• [Input for this task]
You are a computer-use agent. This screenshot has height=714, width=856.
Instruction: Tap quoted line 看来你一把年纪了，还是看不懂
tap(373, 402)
* * *
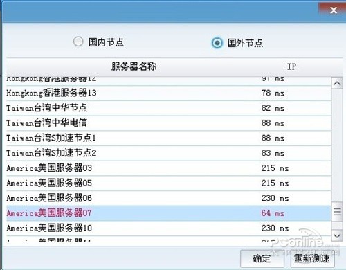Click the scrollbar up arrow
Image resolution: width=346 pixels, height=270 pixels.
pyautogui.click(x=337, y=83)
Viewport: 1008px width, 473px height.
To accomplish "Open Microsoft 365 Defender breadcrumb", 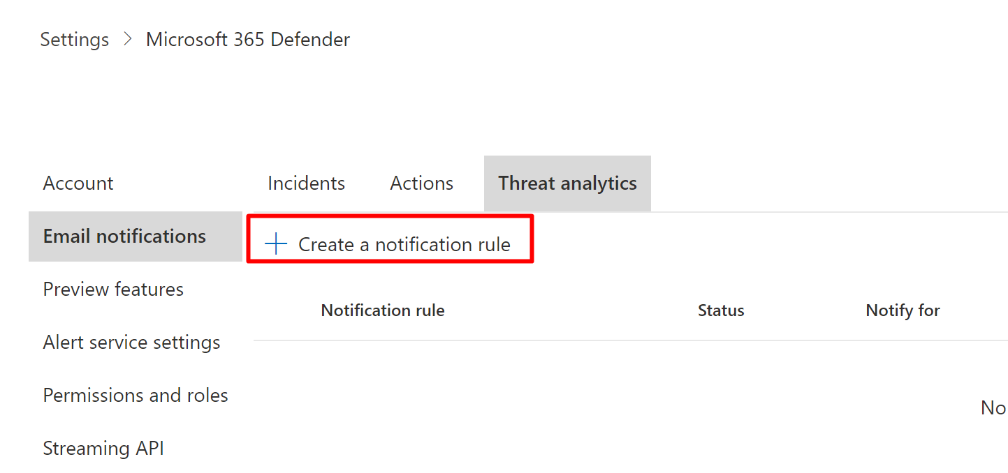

• [Exercise aim]
A clean copy is needed of the lines in the listing above from the one with "Viewport: 1008px width, 473px height." through the one with "Microsoft 365 Defender", exact in every word and free of pictures.

• [Result below]
Viewport: 1008px width, 473px height.
To accomplish "Open Microsoft 365 Defender breadcrumb", 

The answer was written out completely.